Figure 4. Docking of CC1_[TM-distal]-CC2 on the Orai hexamer.

(a) Structural homology between D. melanogaster Orai and human Orai1 C_272–292. The D. melanogaster Orai dimer (top) shows an antiparallel C-terminal configuration (yellow) highly homologous to human Orai1 C_272–292 (bottom; yellow). The analogous interhelix angles indicated (broken curved lines). (b) Docking of CC1_[TM-distal]-CC2 onto hexameric D. melanogaster Orai. The Orai1 C_272–292 helices within the CC1_[TM-distal]-CC2 complex were structurally aligned through sequentially similar regions in each D. melanogaster Orai dimer. CC3 locations are inferred from the position of the α2 C-termini. The Orai dimer unit is indicated (broken black box). (c) Sequence alignment of D. melanogaster Orai and H. sapiens Orai1 C-terminal residues. The H. sapiens Orai1 C_272–292 residues and the homologous residues visible in the D. melanogaster crystal structure are yellow. The boxed residues indicate the structurally aligned regions.

Figure 5. Schematic of STIM1/Orai1 CC interplay in SOCE regulation. CC interactions in the assembly of dimers (a) and hexamers (b).

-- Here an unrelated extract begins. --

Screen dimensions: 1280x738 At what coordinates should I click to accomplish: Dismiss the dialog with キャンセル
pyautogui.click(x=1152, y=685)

The SOAP is indicated (broken black circle). STIM1 domains from individual subunits are cyan and light blue, while the Orai1 C-terminal domains are yellow. Sites of CC interactions are indicated (solid black lines). The assembly of STIM1 dimer units occurs through CC3:CC3′ interactions (broken black lines). Yellow cylinders represent the Orai1 channel with each dimer unit separated by a broken line. Channels are closed in the absence of STIM1 binding; however, interactions through CC1_[TM-distal]-CC2:Orai1 C_272–292 supercoiling (elucidated herein) and via Orai1 N-terminal domain (currently unresolved) open the channel pore. CC1 refers to the CC1_[TM-distal] region; CC1_{[TM-proximal]} interactions known to have a vital role in the quiescent-to-active conformational switch are not depicted.